··· Отрывок ···

Индустриальная эра способствовала утверждению национализма в качестве основной, доминирующей формы общественной идентичности; она отрывала людей от земли, распространяла среди них общий опыт массового образования, содействовала тесным контактам на производстве и в городах, «связывала» воедино национальные государства сетью железных дорог и скоростных автомагистралей. Как писал Эмиль Дюркгейм: «Общественная жизнь, вместо того чтобы сосредоточиться в бесчисленных крошечных очагах, столь разных и в то же время одинаковых, становится общей жизнью. Социальные взаимоотношения… выходят за пределы исходных границ». И чем дальше идет индустриализация, «тем больше появляется людей, находящихся между собой в таком контакте, который позволяет им действовать совместно».[475] Именно это переселение и перемещение людских масс привело к возникновению «плавильного тигля» индустриализации, включило иммигрантов в многонациональные городские общины и создало общую национальную идентичность.

··· Сохранённые записи ···

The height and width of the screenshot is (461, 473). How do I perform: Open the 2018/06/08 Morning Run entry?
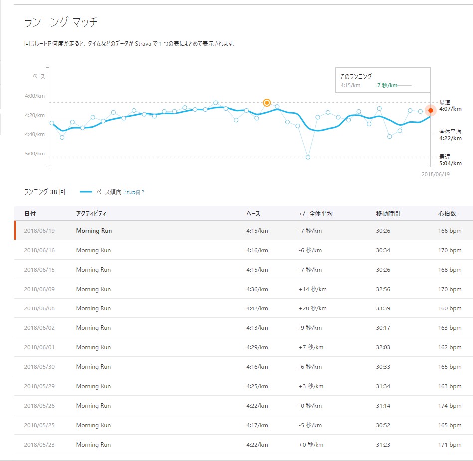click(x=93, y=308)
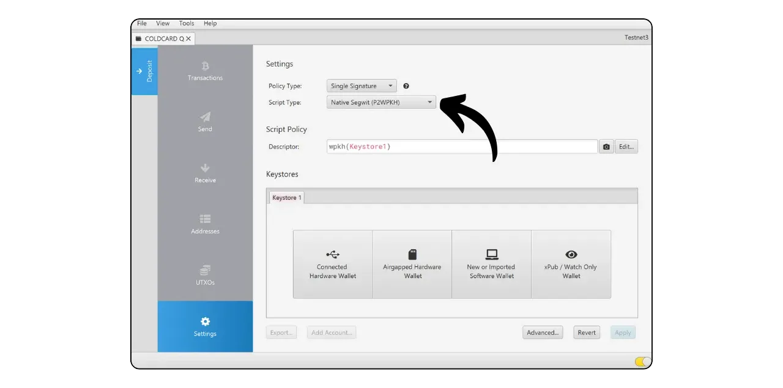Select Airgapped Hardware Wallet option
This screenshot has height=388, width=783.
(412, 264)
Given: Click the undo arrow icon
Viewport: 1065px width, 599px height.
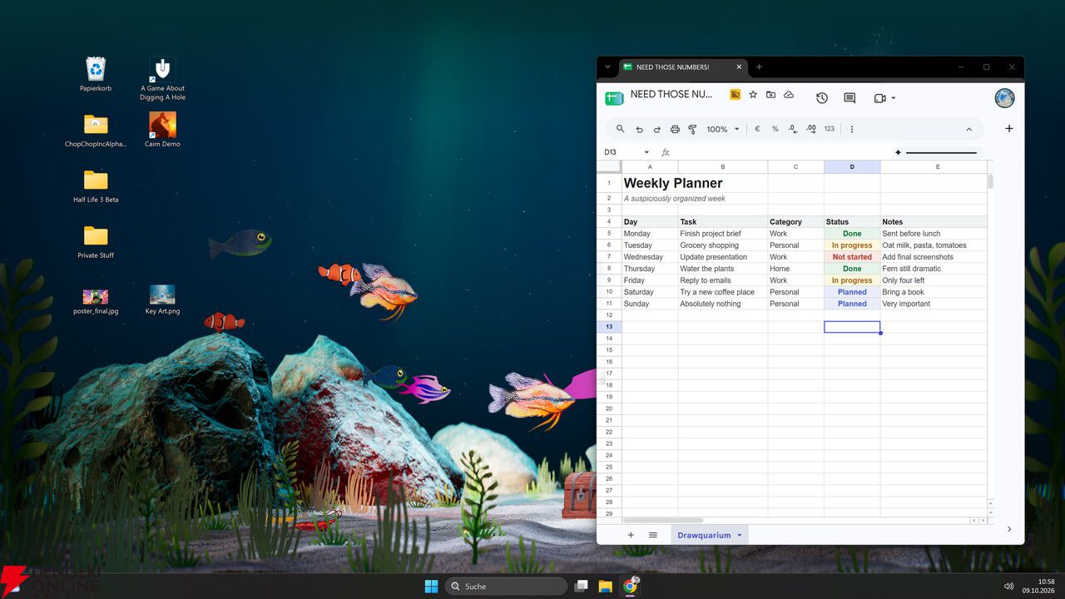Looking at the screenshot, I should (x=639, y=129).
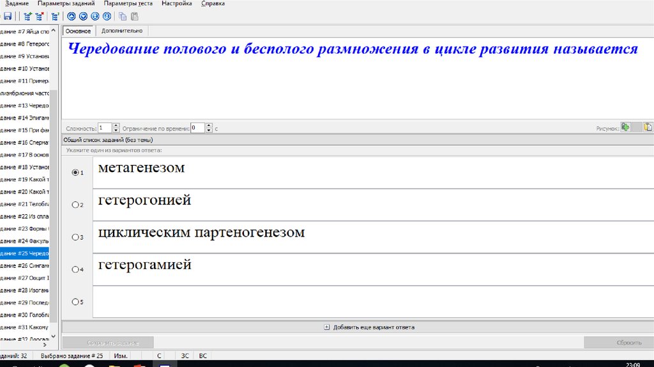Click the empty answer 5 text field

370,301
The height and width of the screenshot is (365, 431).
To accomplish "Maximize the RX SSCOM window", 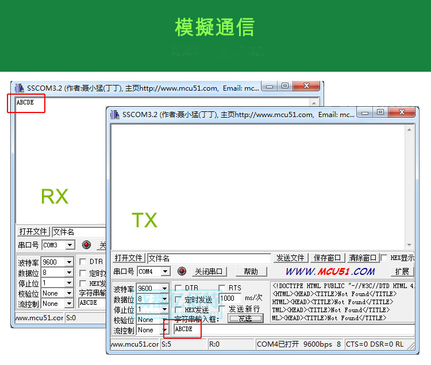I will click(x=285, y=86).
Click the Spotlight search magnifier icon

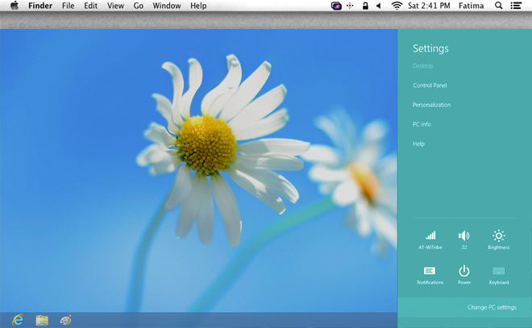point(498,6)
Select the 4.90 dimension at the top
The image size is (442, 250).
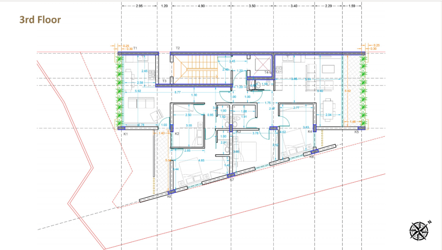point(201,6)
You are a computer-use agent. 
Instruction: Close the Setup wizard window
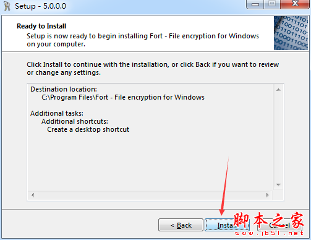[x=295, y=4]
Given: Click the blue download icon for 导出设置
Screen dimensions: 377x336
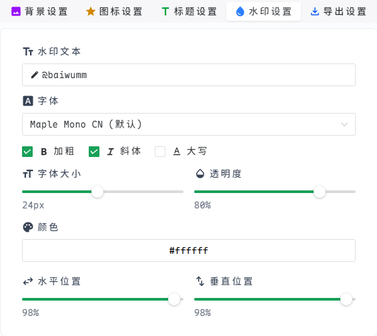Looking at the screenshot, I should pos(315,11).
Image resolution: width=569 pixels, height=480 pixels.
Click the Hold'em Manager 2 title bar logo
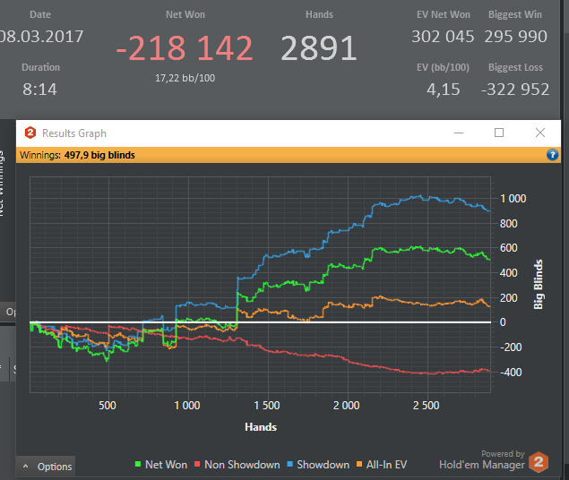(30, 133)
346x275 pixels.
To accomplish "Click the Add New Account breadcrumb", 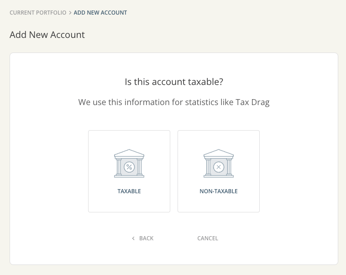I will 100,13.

···

◆ **Задание 1**:
Ответьте по отрывку об индустриальной эре:
(a) Какую форму общественной идентичности утвердила индустриальная эра?
(b) Чьи слова приводятся в отрывке?
(c) Во что переселение людских масс включило иммигрантов?
◆ **Задание 2**:
Сколько строк в записях содержит строку "pixels"? Укажите только число.
Отрывок и записи никак не связаны между собой.

◆ **Ответ 1**:
(a) Национализм как основную, доминирующую форму общественной идентичности.
(b) Эмиля Дюркгейма.
(c) В многонациональные городские общины.

◆ **Ответ 2**:
2